The course had never been taught at the school before and I had 11 female takers and one gentleman. Began with colonial and went through at least to civil rights. I ran the course more like a seminar.
Used: Women and the National Experience:Primary Sources in American History by Ellen Skinner, and Women and Gender in Postwar American, 1945-1960: Not June Cleaver, Meyerowitz, Joanne ed. The course was more driven by scholarly articles from colonial to the 60s. I used no literature (but was tempted). Literature gives a nice dimension to a course; however, time does not always allow the luxury of a nicety when the core of information takes priority.
Feedback: Students loved the Primary Sources book because most had never read primary sources. They really liked the articles because they were manageable and made sense to them. The last book was also well received.
I had quite a time keeping the conversation from from jumping to current social women's issues but stayed my ground. The overarching question throughout was whether women's history was mainstream or minority (Grob & Billias). I found the students thoughtful & curious.
I had originally thought in terms of presenting women's history through a text.
Maybe the best would be to have American History I and II be required reading as a framework. Then a course on Women's History could logically build on that.
From kazukai numata Kazukai@aol.com 08 Oct 1998
I should start by warning you that I have an undergraduate degree in both English and History and hold both disciplines in the highest esteem when one informs the other.
In answer to your question about the use of literature and autobiography in a women's history class, I think it is important to remember that women's voices are for more represented in the literary field than in the historical one. These texts inform historical study by prevalencing women's voices in their own terms and perhaps enhance primary source documents collected by men about women.

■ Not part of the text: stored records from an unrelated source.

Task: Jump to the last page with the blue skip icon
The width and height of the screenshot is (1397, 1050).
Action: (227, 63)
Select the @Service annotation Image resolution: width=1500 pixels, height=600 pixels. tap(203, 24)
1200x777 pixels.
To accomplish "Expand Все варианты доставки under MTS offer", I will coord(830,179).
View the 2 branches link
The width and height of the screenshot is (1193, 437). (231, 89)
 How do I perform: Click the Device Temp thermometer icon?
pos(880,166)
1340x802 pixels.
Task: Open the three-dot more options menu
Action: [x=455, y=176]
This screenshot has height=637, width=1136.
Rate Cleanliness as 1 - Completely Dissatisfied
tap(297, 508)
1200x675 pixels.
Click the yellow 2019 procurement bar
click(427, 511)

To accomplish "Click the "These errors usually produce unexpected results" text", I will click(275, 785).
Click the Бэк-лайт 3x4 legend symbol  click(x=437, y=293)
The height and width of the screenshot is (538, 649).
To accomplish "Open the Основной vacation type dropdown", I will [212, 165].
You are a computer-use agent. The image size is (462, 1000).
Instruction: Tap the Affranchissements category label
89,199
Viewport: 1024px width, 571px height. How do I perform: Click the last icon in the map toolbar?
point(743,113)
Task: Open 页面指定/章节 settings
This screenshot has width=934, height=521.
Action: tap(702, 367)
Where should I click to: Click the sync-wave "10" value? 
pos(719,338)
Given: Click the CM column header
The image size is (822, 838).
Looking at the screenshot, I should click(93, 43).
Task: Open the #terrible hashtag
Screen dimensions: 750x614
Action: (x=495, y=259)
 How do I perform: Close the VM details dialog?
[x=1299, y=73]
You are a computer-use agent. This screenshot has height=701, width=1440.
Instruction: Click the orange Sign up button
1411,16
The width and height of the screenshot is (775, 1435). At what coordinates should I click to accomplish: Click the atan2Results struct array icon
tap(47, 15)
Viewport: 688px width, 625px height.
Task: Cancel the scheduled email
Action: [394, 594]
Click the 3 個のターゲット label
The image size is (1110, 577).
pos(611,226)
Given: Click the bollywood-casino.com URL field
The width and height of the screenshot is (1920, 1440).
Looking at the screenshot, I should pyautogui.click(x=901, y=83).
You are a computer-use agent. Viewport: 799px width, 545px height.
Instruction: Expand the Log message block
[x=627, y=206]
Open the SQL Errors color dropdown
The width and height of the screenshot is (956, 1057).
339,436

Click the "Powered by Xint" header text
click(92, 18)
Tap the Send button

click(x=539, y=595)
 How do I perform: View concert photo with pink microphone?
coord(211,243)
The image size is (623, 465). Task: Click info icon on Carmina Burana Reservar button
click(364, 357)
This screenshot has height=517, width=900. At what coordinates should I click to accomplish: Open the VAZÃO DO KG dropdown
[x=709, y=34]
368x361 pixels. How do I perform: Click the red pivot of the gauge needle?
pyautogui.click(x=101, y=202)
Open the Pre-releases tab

I think, what may be the larger issue at hand, whether you two are asking it or not, is "What is history?" Is history and "objective" pursuit of the "facts" or is it informed by what people in the past thought was important, the questions the historian finds important, the social interests of the day and colored by the narrative in which it is written, i.e. the language chosen to convey the history.
Haden White wrote a fairly interesting book on history and narrativity that address some of this.